Sie wollen ein Messstellennetz. - Es wird überprüft. Lassen Sie sich belehren. Das Messstellennetz kommt. Aber interessant finde ich, dass Sie offensichtlich auch der Meinung sind, es dauert nicht mehr Tausende von Jahren, wie es uns der Umweltminister neulich klargemacht hat oder versucht hat, es uns klarzumachen, es dauert auch nicht mehr 150 Jahre - die Verseuchung ist da.
Es mündet dann in die Forderung nach externen Prüfern ein. Da, meine Damen und Herren, wird es richtig interessant. Sie wollen genauso wie Gabriel dem NMU, Herrn Sander und anderen, externe Prüfer zur Seite stellen. Ja, haben Sie denn solch ein Misstrauen zu Ihrem eigenen Minister? - Ich teile das, aber ich hätte nicht gedacht, dass Sie so klug daran gehen.
Herren, wer waren denn die Experten? Auch Gabriel sagt, dass ist doch nur Helmholtz; wir haben doch keine anderen Experten.
Und Sie sagen das auch. Wir müssen mit denen weitermachen. Also, warum dann Externe? - Aber ich freue mich, dass Sie mit mir einer Meinung sind, Helmholtz ist jedenfalls nicht der Experte.
(Zustimmung bei der LINKEN - Karl- Heinrich Langspecht [CDU]: So ein Schwachsinn, was Sie hier erzählen!)
- Gott sei Dank. - Das, was hier passiert, sage ich auch ganz klar dem Kollegen Jüttner. Im Umweltausschuss haben wir genau das Mauern erlebt, das Herr Jüttner als Grund für die Einsetzung eines Untersuchungsausschusses angeführt hat. Frau Emmerich-Kopatsch, Herr Bosse, lassen Sie uns diesen Untersuchungsausschuss machen! Lassen Sie uns Schluss machen mit diesem unerträglichen Possenspiel! Wir lassen uns diese Dinge nicht mehr bieten.

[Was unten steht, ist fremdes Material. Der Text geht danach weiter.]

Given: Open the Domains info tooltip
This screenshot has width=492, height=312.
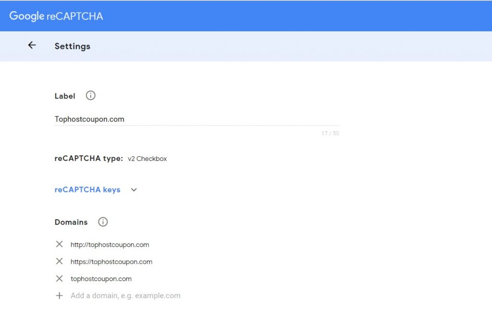Looking at the screenshot, I should point(103,222).
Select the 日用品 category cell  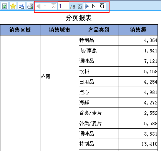[x=98, y=82]
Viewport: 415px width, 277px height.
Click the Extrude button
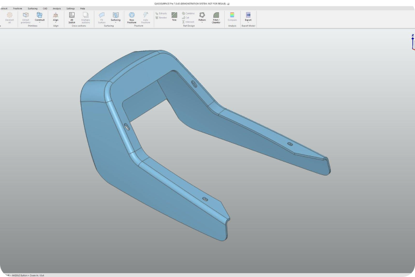coord(161,13)
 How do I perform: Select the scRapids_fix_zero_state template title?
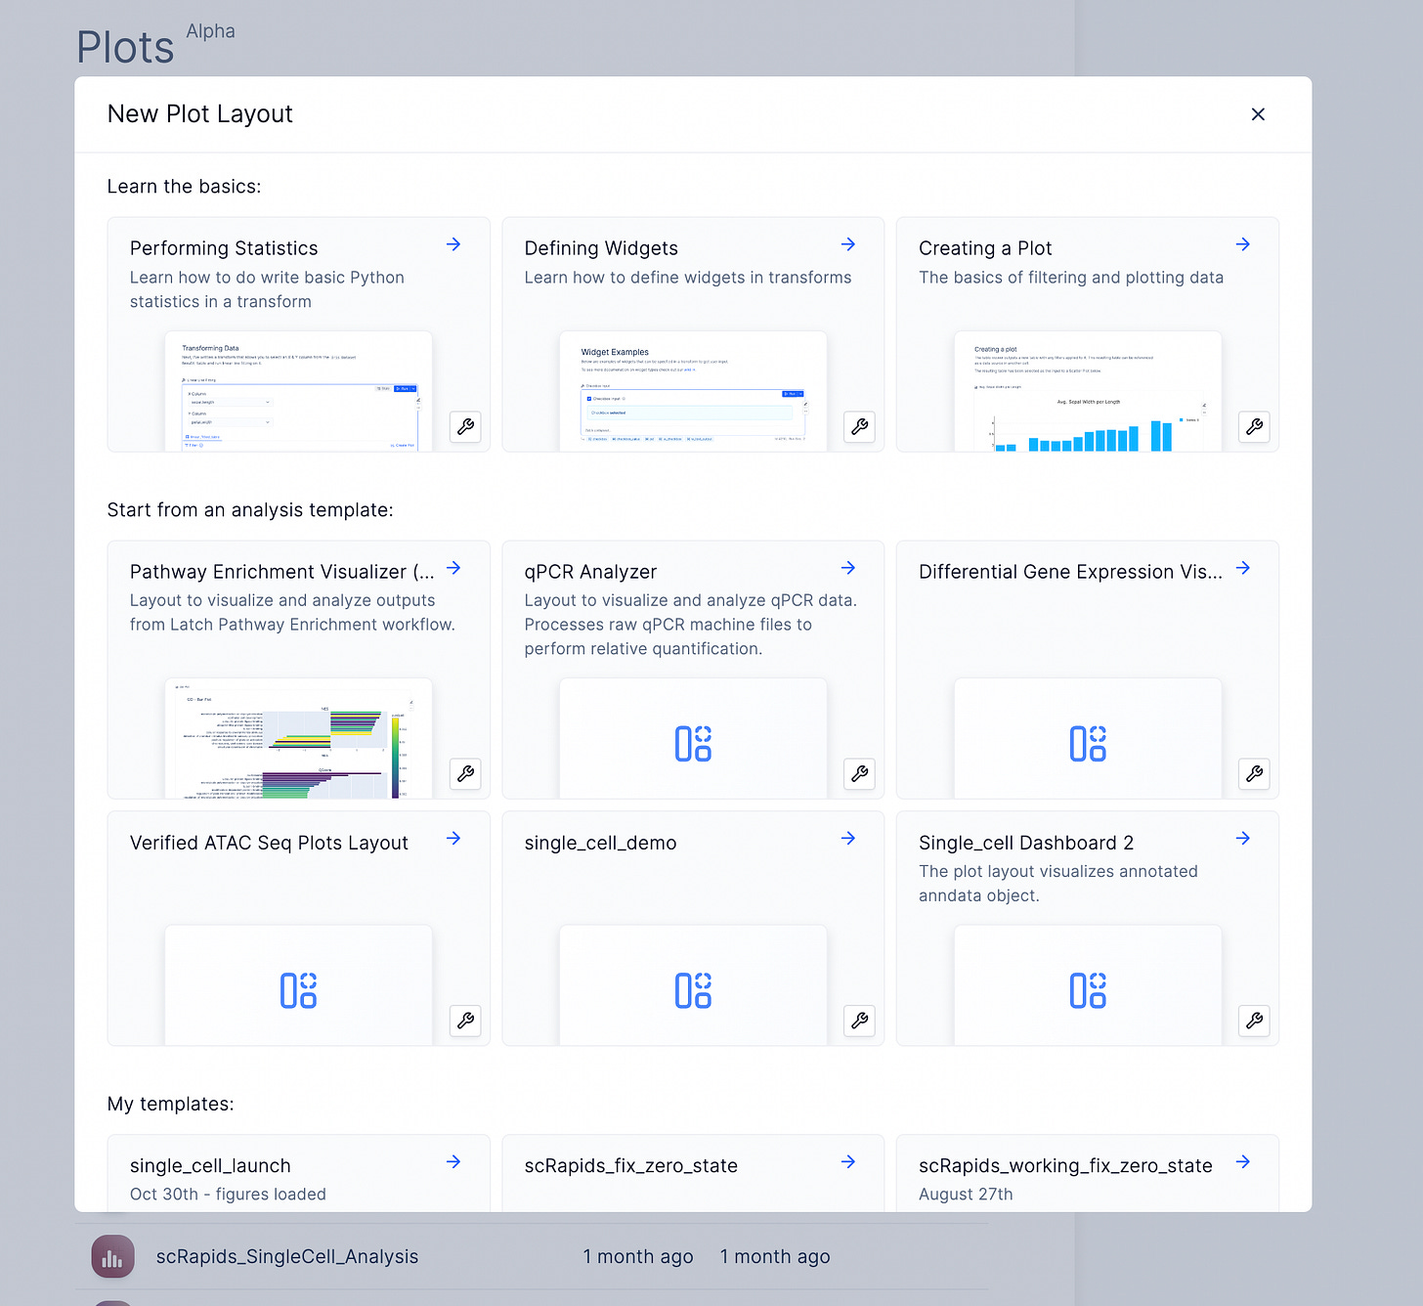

(Beifall bei der LINKEN - Zustimmung bei den Grünen - David McAllister [CDU]: Jüttner ist schwer unter Druck!)
Nächster Redner zu diesem Tagesordnungspunkt ist Herr Bosse von der SPD-Fraktion. Herr Bosse, Sie haben das Wort.
Herr Präsident! Meine Damen! Meine Herren! Es gibt zwei Wahrheiten zur Asse. Die eine Wahrheit ist - dazu habe ich am Dienstag eine ganze Menge gesagt -, dass es in der Tat eine Betroffenheit gibt. Die andere Wahrheit betrifft die Frage - da muss man nachfragen -: Wie ist es, bitte schön, diesem kleinen Landkreis Wolfenbüttel gelungen, hier Licht ins Dunkel zu bringen? Wie ist das gelungen?